As a flatmate, Sherlock could never have been accused of coddling the invalided soldier. The longer John had associated with the consulting detective, who deliberately tried John's patience by being "an annoying dick" nearly "all the time," the more John mustered his dignity and his pride and his determination to push back, to _assert_ himself to prove he was nobody's doormat. On balance, there had been those moments of utter ridiculousness that propelled them into fits of laughter—genuine and liberating—the kind John had not enjoyed since he was a child.

No _one_ thing about Sherlock Holmes had turned John's life around and saved him from existence as a "nobody." It had been _all_ things. Their shared experiences had formed a unique, inexplicable, and mutual companionship, and in the process, Sherlock had returned to John that which the wounded soldier had lost—a sense of his own self-worth. So, when it came to loyalty and allegiance, no devotee— _nobody—_ could surpass John Watson.

Maybe it took one to know one. Striving to prove his cleverness to everyone, Sherlock had hidden his own self-doubts behind a high wall bricked with arrogance and obnoxious condescension. On those occasions when John saw through the chink in that wall, he caught glimpses of a man driven to prove himself, but seemingly without achieving satisfaction.

Perhaps, their story had begun as the genius needing his audience; the army doctor needing validation. It had become greater than either of them alone and it had seemed unbreakable even after death.

 _Well, it would have been… if the death had not been faked..._

Upon the unexpected resurrection of the man he had buried, John had felt both extreme joy and decided wariness. He could not forget his loss, his anguish, his sense of betrayal, even if Sherlock had pigeonholed the consequences and wanted to move on.
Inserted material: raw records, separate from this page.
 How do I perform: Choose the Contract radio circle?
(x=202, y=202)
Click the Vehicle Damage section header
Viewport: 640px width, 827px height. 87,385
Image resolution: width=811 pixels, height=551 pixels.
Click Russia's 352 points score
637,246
John had been willing to move forward with his friend, somewhat more cautiously perhaps, because at least he had Mary….

 _"_ _I like him."_ Mary had said after their first meeting.

…Mary, who recognized almost immediately what John had tried to deny; she understood him _and_ Sherlock: with uncanny insight, she appreciated their dynamic because she recognized how rare it was.

 _…_ _She encouraged us._ His eyes grew moist. With a wet and chilled palm John mopped his lids.

 _Bollocks!_

This predicament, being stuck at the bottom of a well, was putting him in a terrible mood. It was _bloody_ foolishness to waste what little time he might have with past wounds and trifling pride, but he could not seem to keep his mind from skipping through his memories at an accelerated pace. It didn't help that his water-resistant wristwatch was waterlogged and no longer working. It was unsettling, not knowing the time _._

 _"_ _To the very best of times, John."_

"Yeah. The best of times; they're not over yet, mate!" John vowed aloud to reassure himself— and perhaps to Sherlock if his friend were even listening. If he were lucky enough to survive this ordeal, he would make amends and become the better man both Mary and Sherlock had believed him to be.

 _To hell what others thought anyway. Surely by now their perceptions had changed._

John knew that Sherlock's strong reciprocal regard had nothing to do with being gay, needing a pet, or having a play _thing_ for the easily bored intellect. Time and valor had proven John's worth as Sherlock's comrade-in-arms. What mattered most was what John knew to be true. Both Sherlock and he had found in the other a genuine friend.

This business about Redbeard had been eye-opening. Apparently, Sherlock had been seeking a friend for a very long time.

888

"First, find Redbeard."

Eurus broke into John's reverie like an electric shock. "I'm letting the water in now. You don't want me to drown _another_ one of your pets, do you?" She taunted with dispassionate intensity. "At long last, Sherlock Holmes, it's time to solve the Musgrave Ritual."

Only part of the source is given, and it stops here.